Floyd’s legacy in the mining industry began in 1948 at the Mountain Con mine in Butte while a student attending the Montana School of Mines. As with many of his classmates, Floyd gained valuable practical experience in the depths of the mines working for the Anaconda Company.
After graduation from the School of Mines, Floyd continued his employment with the Anaconda Copper Mining Company for 19 years working in all aspects of mining as mining engineer, planning engineer, ventilation engineer, construction superintendent, and finally as chief ventilation and industrial hygiene engineer.
Floyd became an associate professor at Montana Tech in 1969 and led the effort to establish the first bachelor of science degree in Environmental Engineering in 1972. He followed that accomplishment by developing and establishing the only bachelor of science degree in Occupational Safety and Health in all mineral/petroleum oriented colleges in the United States. Floyd retired from education in 2001 leaving a legacy to 859 environmental engineering graduates as well as 587 Occupational Health and Safety graduates.

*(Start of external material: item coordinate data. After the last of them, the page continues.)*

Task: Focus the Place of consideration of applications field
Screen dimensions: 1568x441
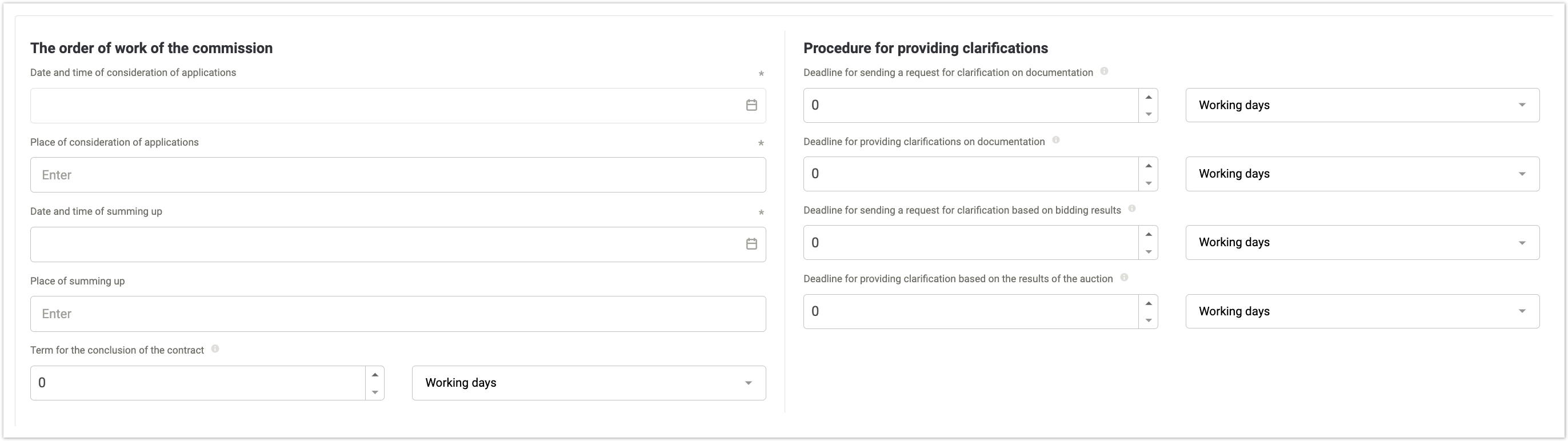Action: pos(398,175)
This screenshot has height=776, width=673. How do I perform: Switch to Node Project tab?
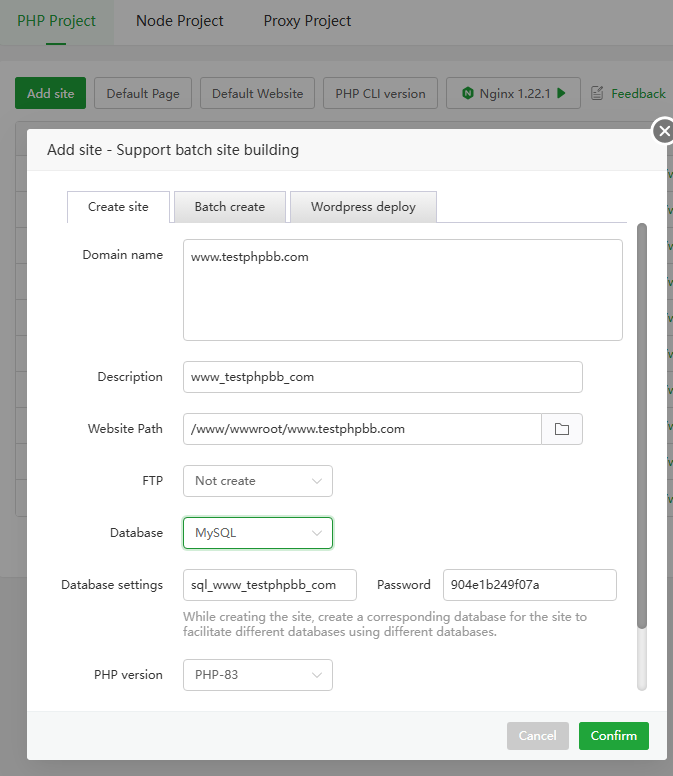180,21
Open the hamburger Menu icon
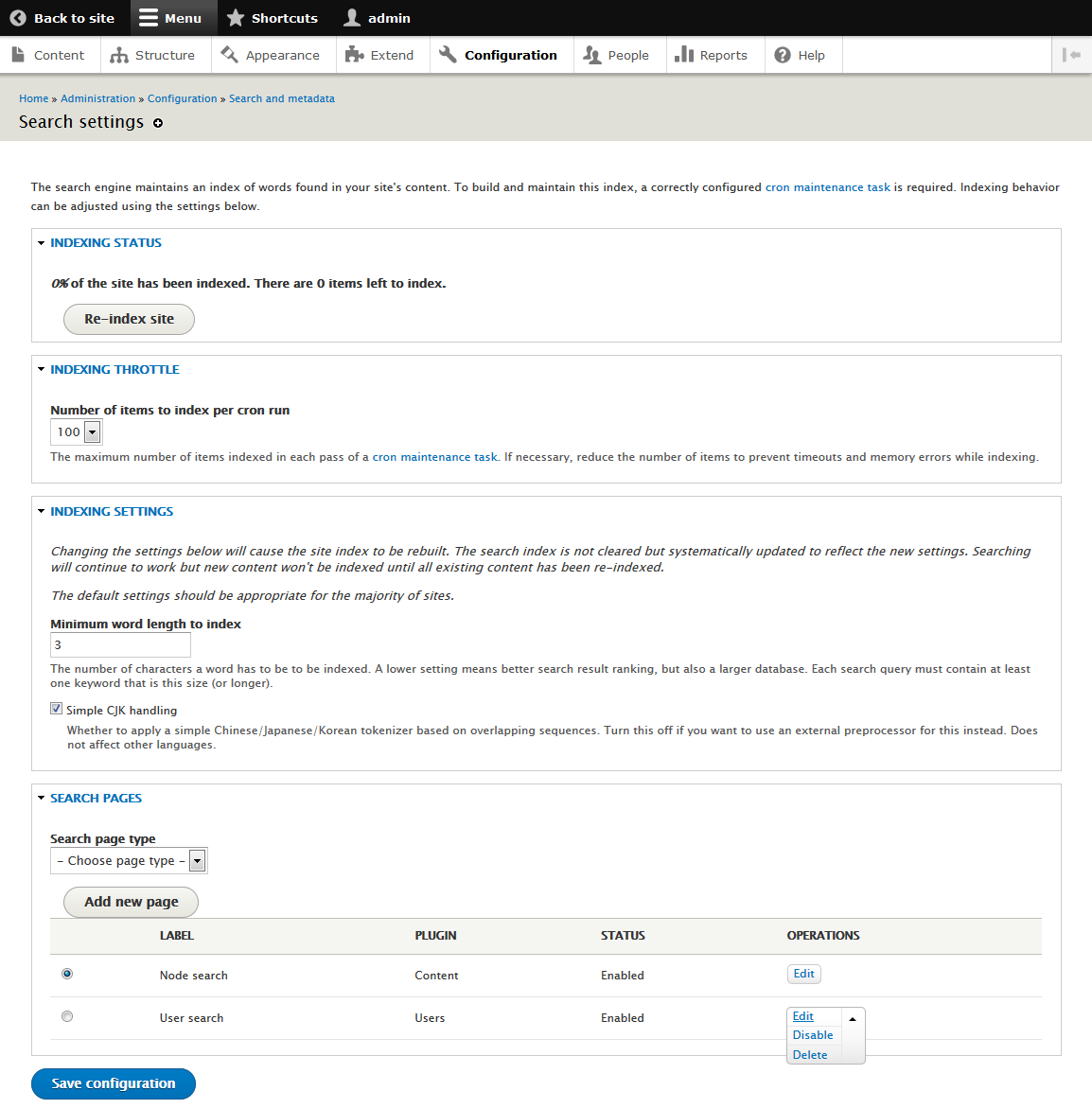 point(148,18)
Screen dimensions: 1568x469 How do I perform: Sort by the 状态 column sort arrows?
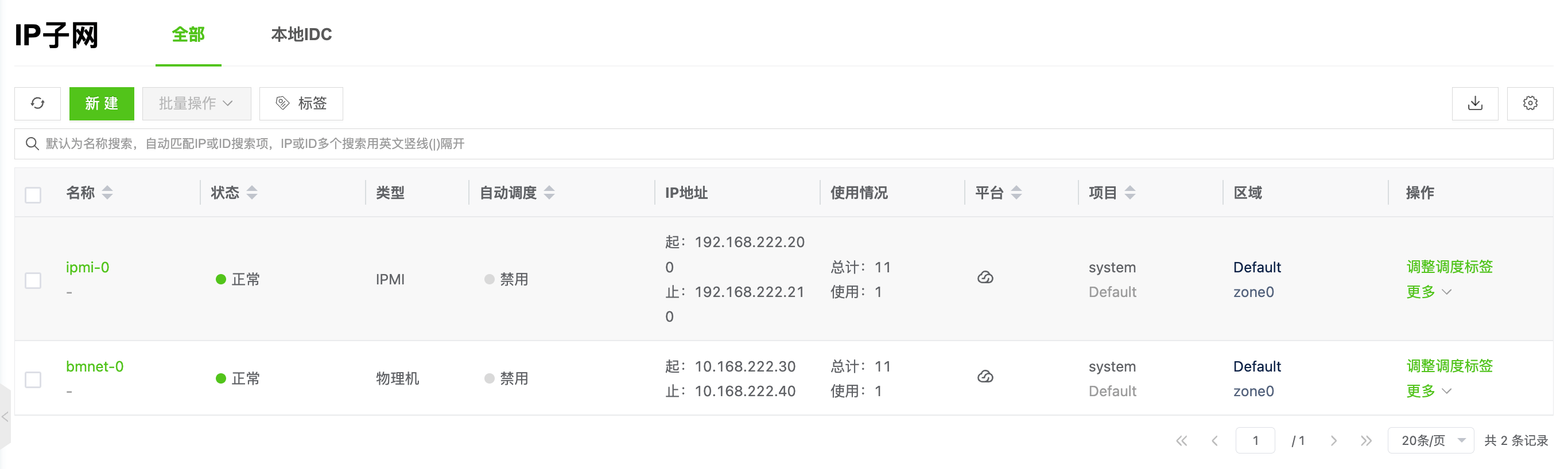tap(252, 193)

Floyd continued working in industry as a consultant in mine ventilation and environmental engineering for 25 years. While inspecting over 140 underground mines, Floyd’s travel took him from the Northwest Territories in Canada south to Chile, and from New Brunswick to Australia.
In his spare time, Floyd co-authored “Mine Ventilation Design Practices,” a practical text for mining engineers and authored “Butte, The Richest Hill of Earth,” a 100-year history on the underground mining of Butte’s richest orebodies.
In continued support of education and his alma mater, Montana Tech, Floyd and his wife Margaret established the Margaret and Floyd Bossard Endowed Scholarship and support the Calvin Bossard memorial scholarship in memory of his father. Margaret and Floyd are the proud parents of three children (all Montana Tech graduates): Julie Norman, ’74 and ’78, Janice Elliott, ’73, and Brian Bossard, ’89.